## Exercise description
Leaving out only the pictures, write out all the entries exactly.

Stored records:
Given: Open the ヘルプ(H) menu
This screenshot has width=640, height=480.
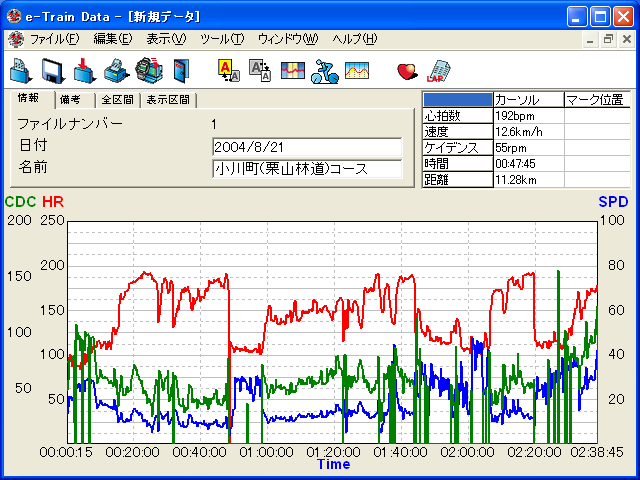Looking at the screenshot, I should tap(354, 39).
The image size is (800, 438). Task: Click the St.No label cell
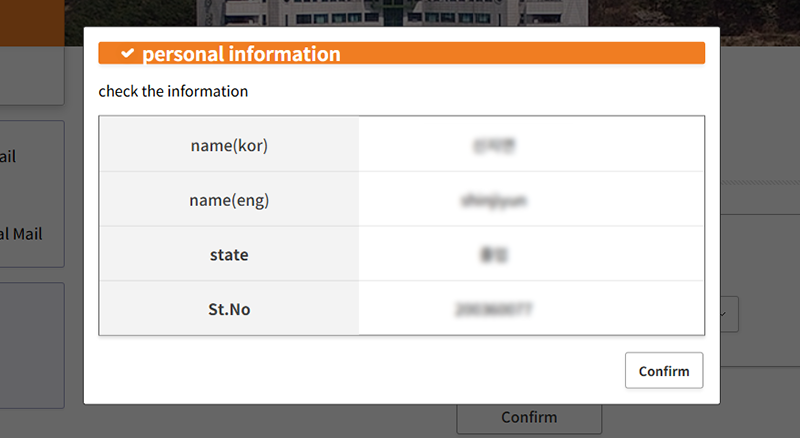coord(229,309)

## Task answer
Given: Open the ヘルプ(H) menu
This screenshot has width=640, height=480.
Looking at the screenshot, I should tap(354, 39).
The image size is (800, 438). Task: Click the St.No label cell
coord(229,309)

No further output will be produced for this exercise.